WHAT THE TASK REQUIRES: Wherever the string "text" turns up in the data, copy the whole line.

# # # # #

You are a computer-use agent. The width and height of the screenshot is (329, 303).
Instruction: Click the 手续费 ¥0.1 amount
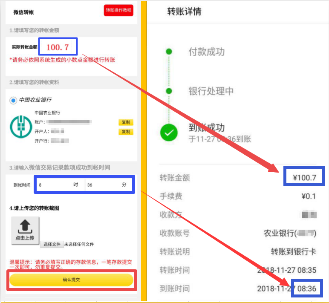(309, 196)
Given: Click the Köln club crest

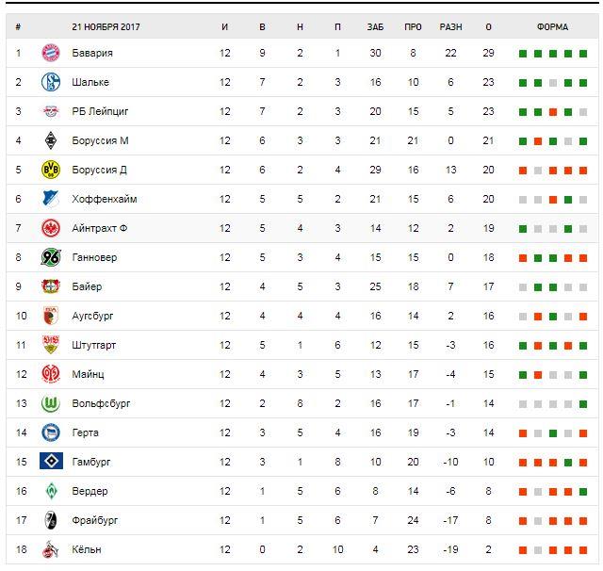Looking at the screenshot, I should (50, 549).
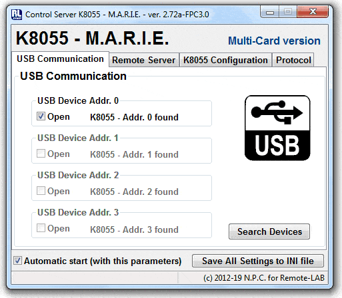The height and width of the screenshot is (298, 342).
Task: Disable Automatic start with this parameters
Action: point(17,261)
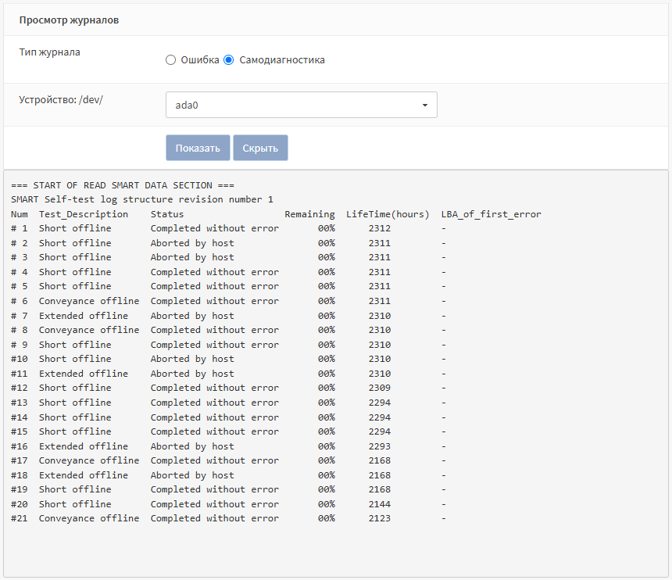Click the caret arrow of device selector
This screenshot has height=580, width=672.
(x=424, y=105)
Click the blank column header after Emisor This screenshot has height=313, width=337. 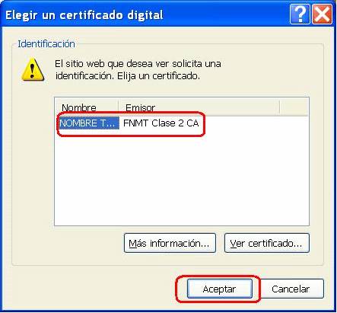click(294, 107)
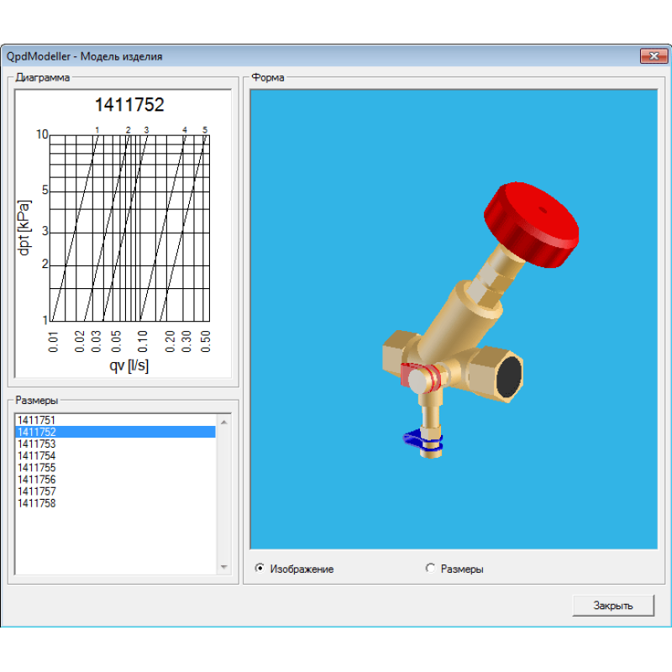Select size 1411757
672x672 pixels.
[x=37, y=491]
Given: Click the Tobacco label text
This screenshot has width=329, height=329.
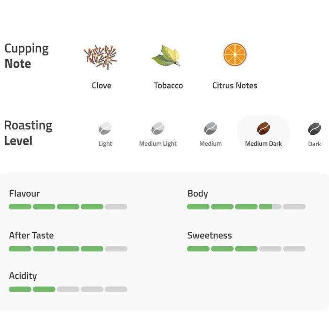Looking at the screenshot, I should click(168, 86).
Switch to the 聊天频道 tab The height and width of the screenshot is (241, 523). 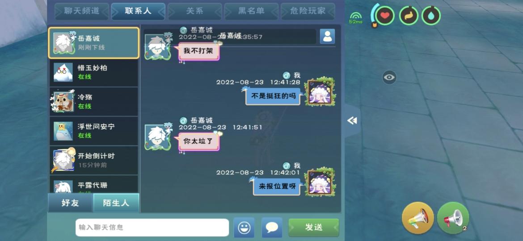pyautogui.click(x=82, y=11)
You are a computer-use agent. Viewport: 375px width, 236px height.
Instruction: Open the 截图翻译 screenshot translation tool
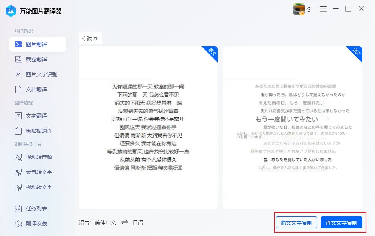[37, 59]
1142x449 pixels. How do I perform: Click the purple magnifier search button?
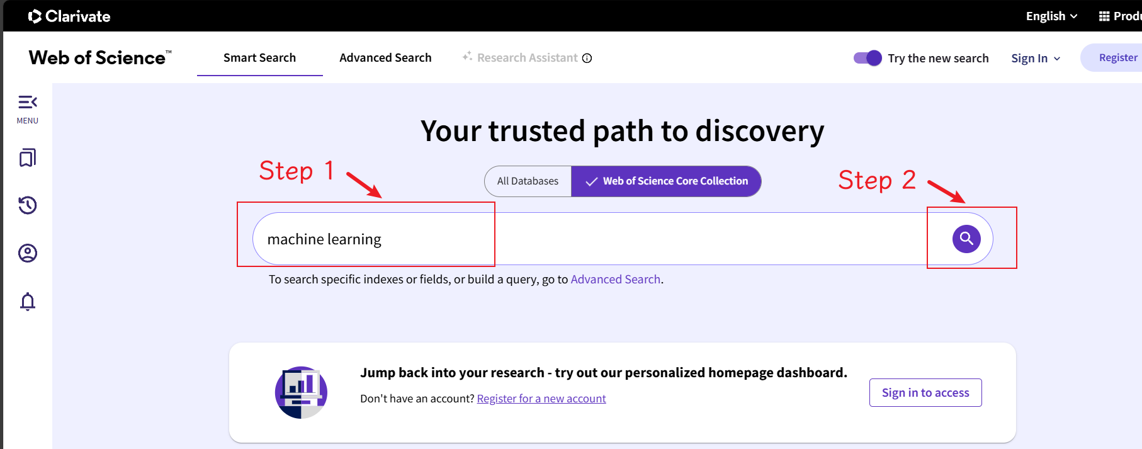pyautogui.click(x=966, y=239)
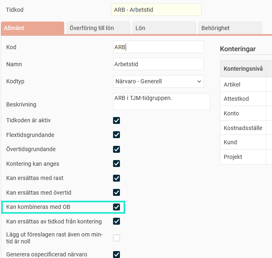The height and width of the screenshot is (258, 272).
Task: Click the Tidkod field at top
Action: click(156, 9)
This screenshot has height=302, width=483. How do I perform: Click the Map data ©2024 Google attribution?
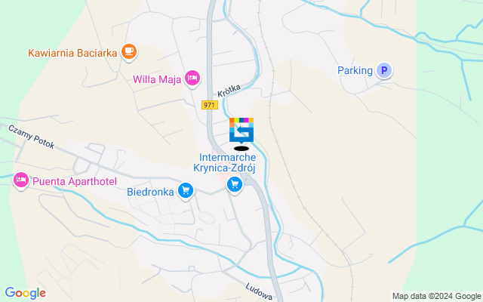point(436,297)
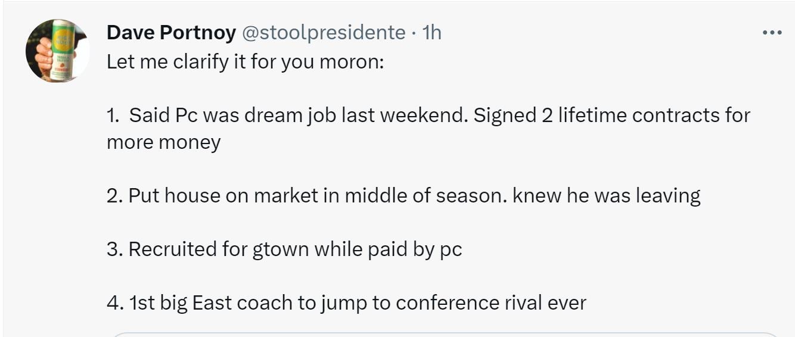Open the three-dot more options menu
Screen dimensions: 795x337
tap(772, 33)
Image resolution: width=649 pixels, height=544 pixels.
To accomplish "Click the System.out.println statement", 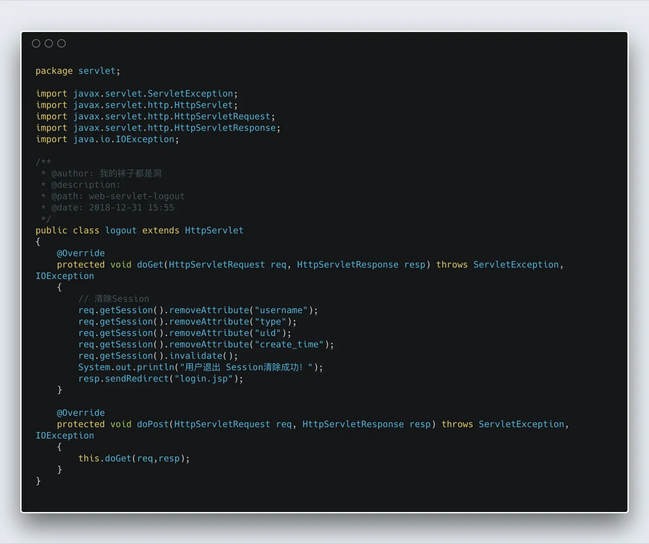I will (x=200, y=367).
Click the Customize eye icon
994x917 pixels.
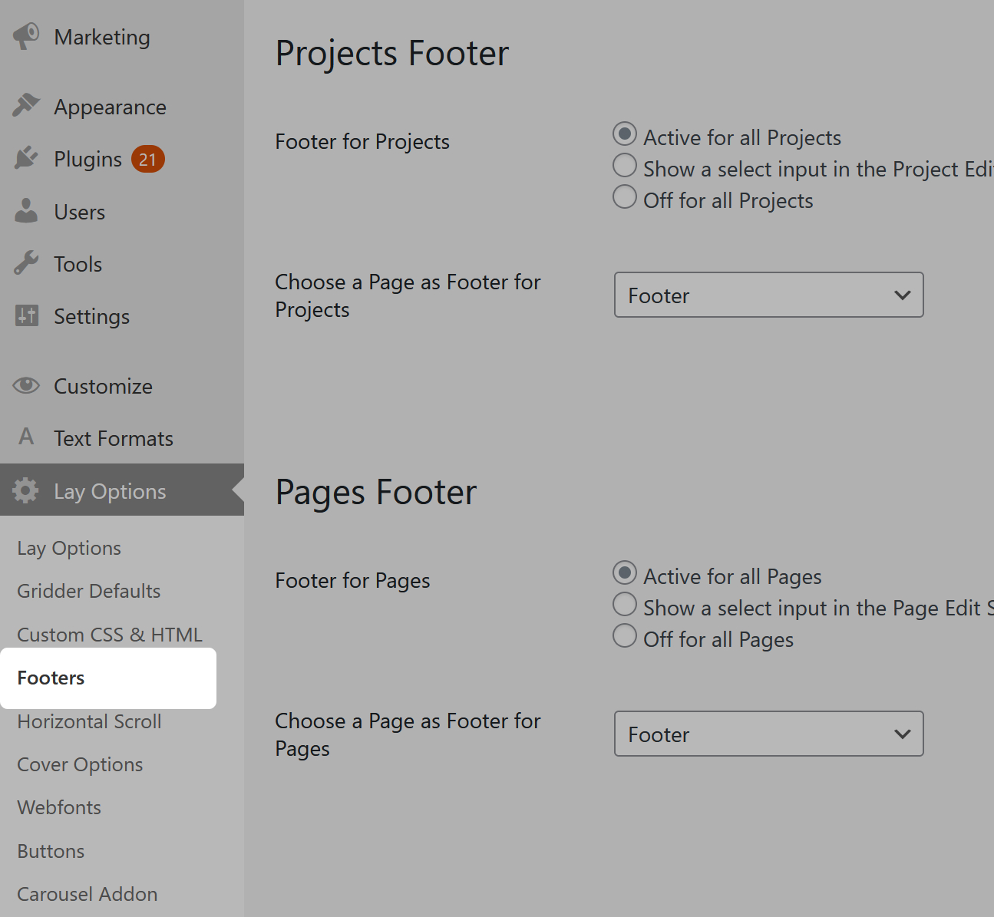click(x=25, y=385)
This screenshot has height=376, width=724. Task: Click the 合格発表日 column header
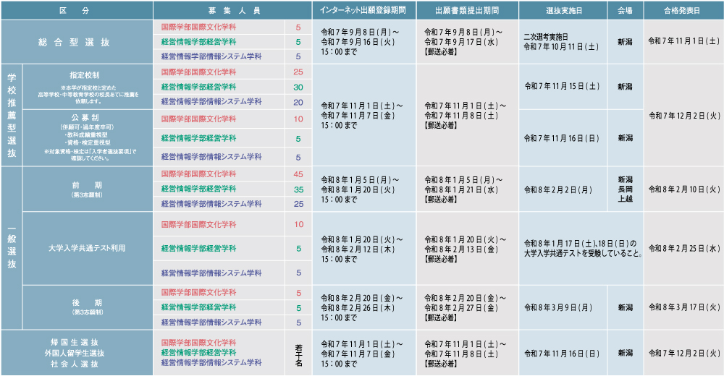pos(683,11)
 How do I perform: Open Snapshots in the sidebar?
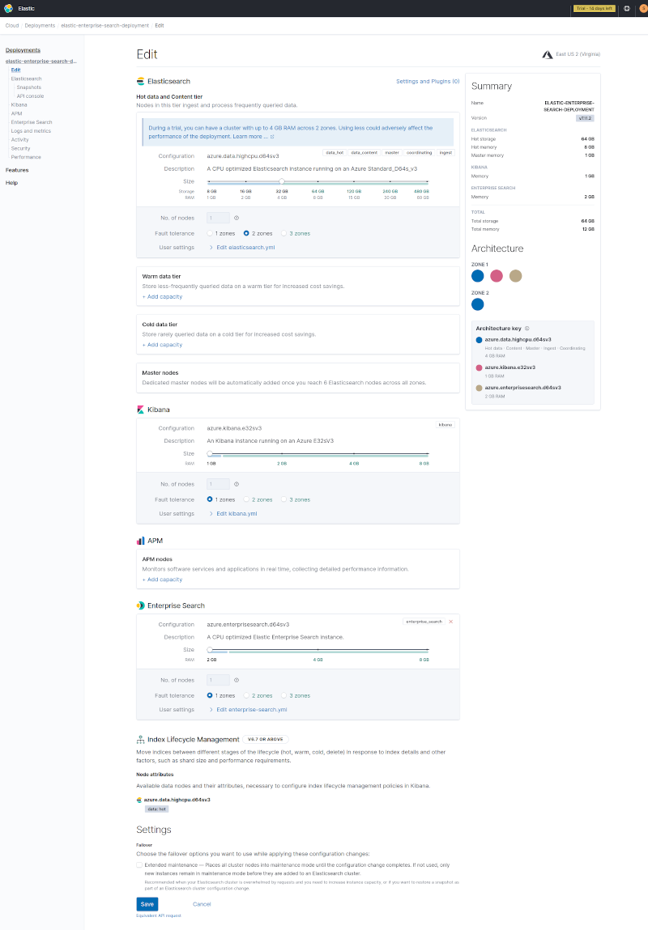(x=28, y=87)
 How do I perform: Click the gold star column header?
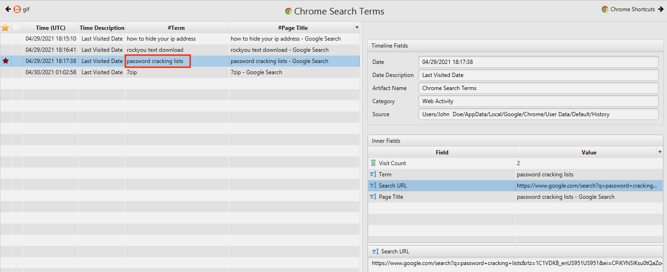click(x=6, y=28)
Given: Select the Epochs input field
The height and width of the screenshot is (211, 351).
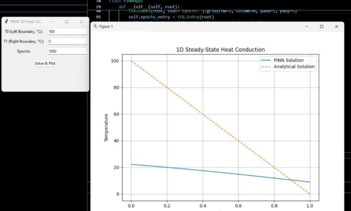Looking at the screenshot, I should [67, 51].
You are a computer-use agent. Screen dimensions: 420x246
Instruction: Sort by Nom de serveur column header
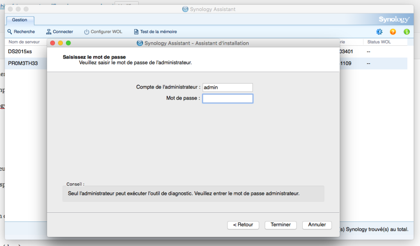point(25,42)
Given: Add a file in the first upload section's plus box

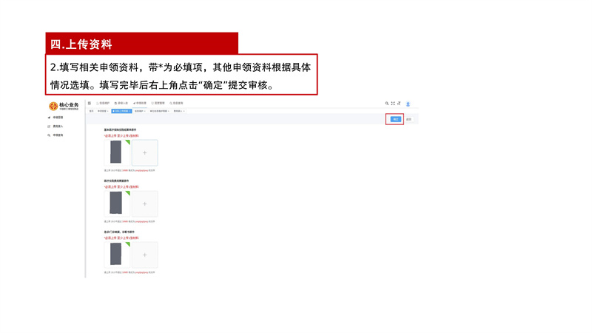Looking at the screenshot, I should tap(144, 153).
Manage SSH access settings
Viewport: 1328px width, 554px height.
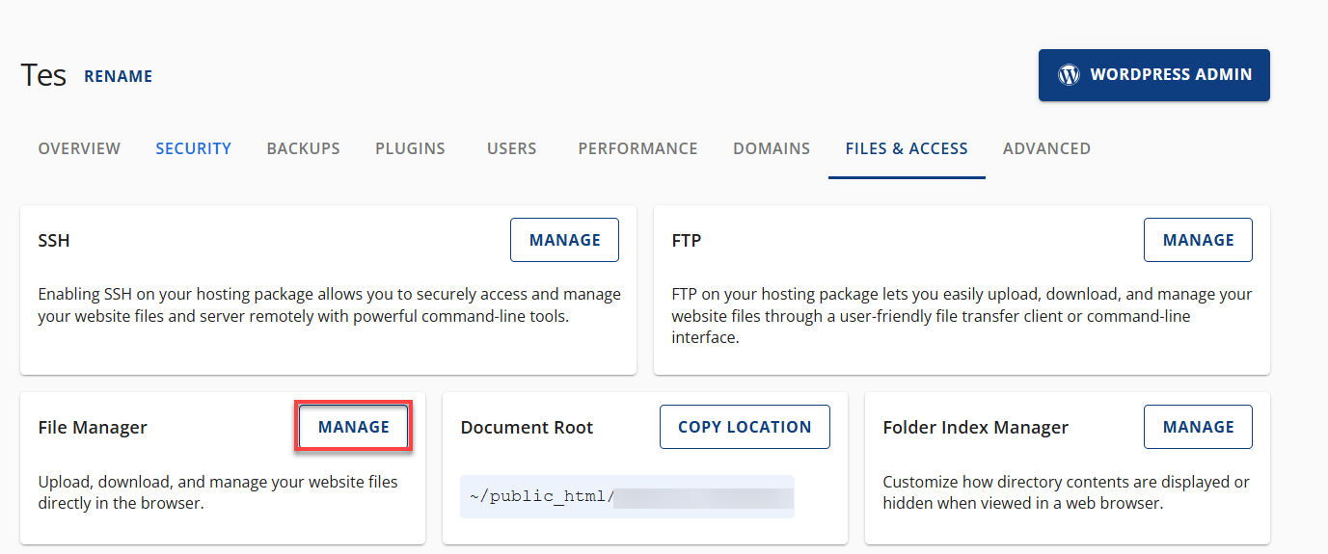pos(564,240)
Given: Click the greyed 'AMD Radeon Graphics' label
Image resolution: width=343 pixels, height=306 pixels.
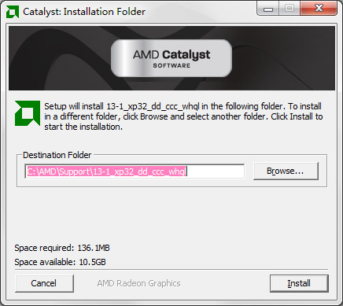Looking at the screenshot, I should (x=138, y=283).
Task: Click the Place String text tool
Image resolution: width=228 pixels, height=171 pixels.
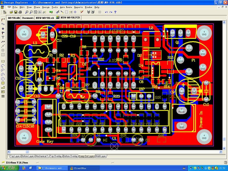Action: point(3,37)
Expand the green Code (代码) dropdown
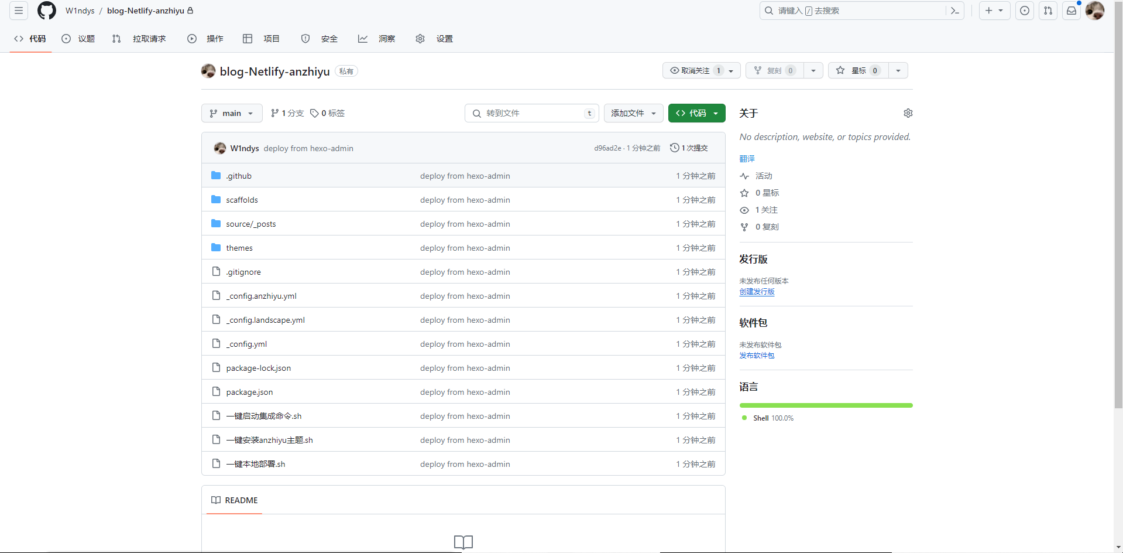 pyautogui.click(x=696, y=113)
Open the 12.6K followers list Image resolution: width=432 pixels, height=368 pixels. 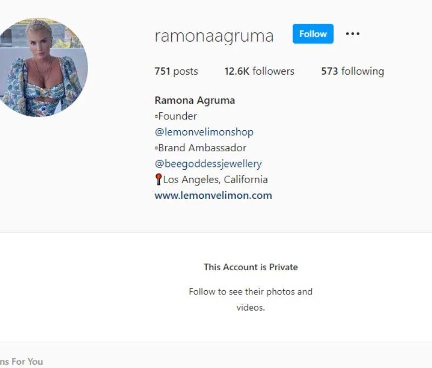click(x=259, y=71)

# # # # #

ANSWER BOX:
Given: Click the Tobacco label text
Task: Click the Place String text tool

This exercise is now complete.